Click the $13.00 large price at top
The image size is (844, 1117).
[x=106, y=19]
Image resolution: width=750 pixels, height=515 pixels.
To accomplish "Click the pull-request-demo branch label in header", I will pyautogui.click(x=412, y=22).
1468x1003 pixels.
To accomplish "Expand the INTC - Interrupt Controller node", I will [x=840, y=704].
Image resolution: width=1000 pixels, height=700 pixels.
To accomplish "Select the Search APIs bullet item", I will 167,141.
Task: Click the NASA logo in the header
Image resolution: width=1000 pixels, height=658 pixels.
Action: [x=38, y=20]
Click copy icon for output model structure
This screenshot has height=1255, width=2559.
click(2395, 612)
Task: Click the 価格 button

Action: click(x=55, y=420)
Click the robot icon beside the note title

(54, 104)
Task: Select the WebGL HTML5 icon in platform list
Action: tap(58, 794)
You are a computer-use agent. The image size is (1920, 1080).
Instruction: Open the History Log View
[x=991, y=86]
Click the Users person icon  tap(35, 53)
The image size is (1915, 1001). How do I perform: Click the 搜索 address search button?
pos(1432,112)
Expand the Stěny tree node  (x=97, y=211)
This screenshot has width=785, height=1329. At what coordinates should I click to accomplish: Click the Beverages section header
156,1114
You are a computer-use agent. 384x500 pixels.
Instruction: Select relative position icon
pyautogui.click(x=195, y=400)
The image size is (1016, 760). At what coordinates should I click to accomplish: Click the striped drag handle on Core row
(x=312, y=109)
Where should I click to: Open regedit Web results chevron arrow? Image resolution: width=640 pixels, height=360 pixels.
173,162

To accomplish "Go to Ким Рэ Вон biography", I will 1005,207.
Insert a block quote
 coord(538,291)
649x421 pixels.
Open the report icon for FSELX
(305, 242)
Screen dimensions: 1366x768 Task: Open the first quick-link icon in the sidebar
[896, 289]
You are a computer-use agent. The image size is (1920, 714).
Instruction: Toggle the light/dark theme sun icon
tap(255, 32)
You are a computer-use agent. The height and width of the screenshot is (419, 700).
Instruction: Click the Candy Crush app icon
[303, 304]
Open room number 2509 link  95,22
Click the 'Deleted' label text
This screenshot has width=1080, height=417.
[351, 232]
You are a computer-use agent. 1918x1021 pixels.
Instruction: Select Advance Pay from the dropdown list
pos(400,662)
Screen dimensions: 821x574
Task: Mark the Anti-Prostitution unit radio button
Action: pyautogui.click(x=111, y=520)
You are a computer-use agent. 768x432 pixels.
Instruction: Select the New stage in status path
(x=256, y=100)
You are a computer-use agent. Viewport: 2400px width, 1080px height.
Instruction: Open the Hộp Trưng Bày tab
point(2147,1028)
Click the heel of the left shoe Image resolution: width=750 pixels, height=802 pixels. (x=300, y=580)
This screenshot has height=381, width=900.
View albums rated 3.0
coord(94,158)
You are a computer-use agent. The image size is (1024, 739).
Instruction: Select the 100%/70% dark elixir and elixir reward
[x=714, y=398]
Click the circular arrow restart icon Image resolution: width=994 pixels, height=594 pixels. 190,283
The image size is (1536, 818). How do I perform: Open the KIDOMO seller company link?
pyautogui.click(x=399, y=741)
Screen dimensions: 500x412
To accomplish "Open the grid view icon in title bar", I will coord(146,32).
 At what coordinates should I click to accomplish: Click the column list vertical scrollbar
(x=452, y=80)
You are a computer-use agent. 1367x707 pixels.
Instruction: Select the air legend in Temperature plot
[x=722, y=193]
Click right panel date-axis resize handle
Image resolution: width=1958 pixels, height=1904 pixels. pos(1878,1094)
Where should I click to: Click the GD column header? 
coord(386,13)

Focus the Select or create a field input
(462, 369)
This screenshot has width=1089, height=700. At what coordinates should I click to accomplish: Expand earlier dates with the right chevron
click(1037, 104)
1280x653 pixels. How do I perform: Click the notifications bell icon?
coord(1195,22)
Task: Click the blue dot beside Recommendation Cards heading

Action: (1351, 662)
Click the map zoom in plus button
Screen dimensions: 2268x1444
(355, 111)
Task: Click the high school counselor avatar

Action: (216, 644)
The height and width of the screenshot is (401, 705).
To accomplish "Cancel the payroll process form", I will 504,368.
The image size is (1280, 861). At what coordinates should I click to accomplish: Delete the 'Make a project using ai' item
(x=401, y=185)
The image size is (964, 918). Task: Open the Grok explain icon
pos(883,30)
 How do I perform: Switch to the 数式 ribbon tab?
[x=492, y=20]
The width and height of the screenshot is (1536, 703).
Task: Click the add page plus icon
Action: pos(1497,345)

■ SHORT PROBLEM:
Rewrite the records starting at the line with "Image resolution: width=750 pixels, height=515" and ending at the line with "Expand the Stěny", putting "top bar" in place of "header" and keeping everything else the same. Return only those lines.

■ EXERCISE RESPONSE:
Image resolution: width=750 pixels, height=515 pixels.
To accomplish "Click the pull-request-demo branch label in top bar", I will pyautogui.click(x=412, y=22).
1468x1003 pixels.
To accomplish "Expand the INTC - Interrupt Controller node", I will [x=840, y=704].
Image resolution: width=1000 pixels, height=700 pixels.
To accomplish "Select the Search APIs bullet item", I will 167,141.
Task: Click the NASA logo in the top bar
Image resolution: width=1000 pixels, height=658 pixels.
Action: [x=38, y=20]
Click copy icon for output model structure
This screenshot has height=1255, width=2559.
click(2395, 612)
Task: Click the 価格 button

Action: click(x=55, y=420)
Click the robot icon beside the note title

(54, 104)
Task: Select the WebGL HTML5 icon in platform list
Action: tap(58, 794)
You are a computer-use agent. The image size is (1920, 1080).
Instruction: Open the History Log View
[x=991, y=86]
Click the Users person icon  tap(35, 53)
The image size is (1915, 1001). How do I perform: Click the 搜索 address search button?
pos(1432,112)
Expand the Stěny tree node  (x=97, y=211)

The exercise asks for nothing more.